I spent a few days at Smiths Lake near Forster on the NSW North Coast.

The first morning was windy which made lure casting a challenge. In the end I anchored and fished a vibe in one of the deeper sections of water. I hooked my biggest ever flathead - I don't think it realised it was hooked at first but when I applied pressure it took off at pace. After a few more spirited runs I managed to guide it to the yak but it bit through the leader before I had a chance to net it. At least I managed to see the fish which makes losing it a little easier to take (I think!).

After that I anchored in the shallows and started to work surface lures. I managed to land a 38cm whiting and a reasonable bream.



















Later in the day I took the kids out for a paddle. We saw some interesting creatures along the way.










Then we spent an hour catching nippers for bait which was great fun. With a few in the bucket we rigged up the bait rods, anchored the kayak and the girls caught a few big whiting for dinner.










The next morning was New Years Day and I launched early to watch the sun rise.










The bream were active early on and had no hesitation in smashing surface lures.










After the sun rose the bream shut down and I struggled to cath anything for a few hours. Decided to go for a paddle and was lucky enough to find a few schools of whiting that were feeding and very aggressive. Over the next hour I enjoyed one of my best ever sessions. I would have landed a dozen big ones that are so much fun on light gear. It is so exciting to see a big whiting line up your surface lure and smash it, before taking off at high speed!

I ended up keeping 6 of the fish because they taste so good.

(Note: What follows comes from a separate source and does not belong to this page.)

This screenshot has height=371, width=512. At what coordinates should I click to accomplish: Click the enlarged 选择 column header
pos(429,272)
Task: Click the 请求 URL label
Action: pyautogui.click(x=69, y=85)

Smiths Lake is a beautiful part of the world and a fantastic spot to get kids hooked on yak fishing. Highly recommended.

Cheers,
Jason


----------



## onemorecast (Apr 17, 2006)

Great report Jason, 
Rented a house a Smith Lakes a few times when the kids were younger. Great spot for the kids since it's so shallow and protected. Have you tried to entice any of the bream around the coffee place? I never could, but did manage a few fish on surface lures also.


----------



## OnTheWater (Jun 21, 2010)

Hi there, I didn't have the chance to fish near the coffee shop this time. The house we rented was at the northern end of the lake so I concentrated on that area. I will definitely be going back next summer - the surface lure fishing was outstanding. Jason


----------